MATERIAL PROVIDED Start Marker

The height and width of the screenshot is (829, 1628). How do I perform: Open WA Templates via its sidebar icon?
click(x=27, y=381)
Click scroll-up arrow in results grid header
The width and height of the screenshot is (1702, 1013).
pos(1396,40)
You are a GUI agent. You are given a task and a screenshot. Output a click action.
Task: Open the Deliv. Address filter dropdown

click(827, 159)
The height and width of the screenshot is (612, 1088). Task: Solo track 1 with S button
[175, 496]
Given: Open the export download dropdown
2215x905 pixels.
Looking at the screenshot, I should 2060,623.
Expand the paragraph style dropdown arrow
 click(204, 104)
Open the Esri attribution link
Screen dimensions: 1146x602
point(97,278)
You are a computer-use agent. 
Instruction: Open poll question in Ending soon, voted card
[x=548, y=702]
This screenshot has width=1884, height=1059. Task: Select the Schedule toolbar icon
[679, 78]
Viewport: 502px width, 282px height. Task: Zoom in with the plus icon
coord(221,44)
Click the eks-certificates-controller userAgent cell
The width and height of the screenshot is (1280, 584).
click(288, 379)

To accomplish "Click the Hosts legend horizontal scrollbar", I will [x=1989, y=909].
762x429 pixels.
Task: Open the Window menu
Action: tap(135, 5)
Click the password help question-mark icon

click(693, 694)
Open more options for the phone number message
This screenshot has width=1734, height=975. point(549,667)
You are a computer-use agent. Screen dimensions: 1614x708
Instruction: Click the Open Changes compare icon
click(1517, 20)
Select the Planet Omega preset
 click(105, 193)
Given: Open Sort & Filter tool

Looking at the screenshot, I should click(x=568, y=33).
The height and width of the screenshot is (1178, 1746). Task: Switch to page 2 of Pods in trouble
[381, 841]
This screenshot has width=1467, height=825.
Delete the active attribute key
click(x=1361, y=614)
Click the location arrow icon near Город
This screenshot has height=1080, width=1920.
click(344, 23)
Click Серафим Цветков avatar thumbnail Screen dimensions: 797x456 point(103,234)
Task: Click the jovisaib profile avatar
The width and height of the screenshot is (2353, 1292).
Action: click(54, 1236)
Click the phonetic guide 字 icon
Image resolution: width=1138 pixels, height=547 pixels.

MATERIAL PROVIDED End Marker

PROMPT >> Could you copy exactly the lines from the one containing "Task: Click the jovisaib profile avatar" through the end of the records above, and nothing more?

OUTPUT >>
Task: Click the jovisaib profile avatar
The width and height of the screenshot is (2353, 1292).
Action: click(54, 1236)
Click the phonetic guide 字 icon
Image resolution: width=1138 pixels, height=547 pixels.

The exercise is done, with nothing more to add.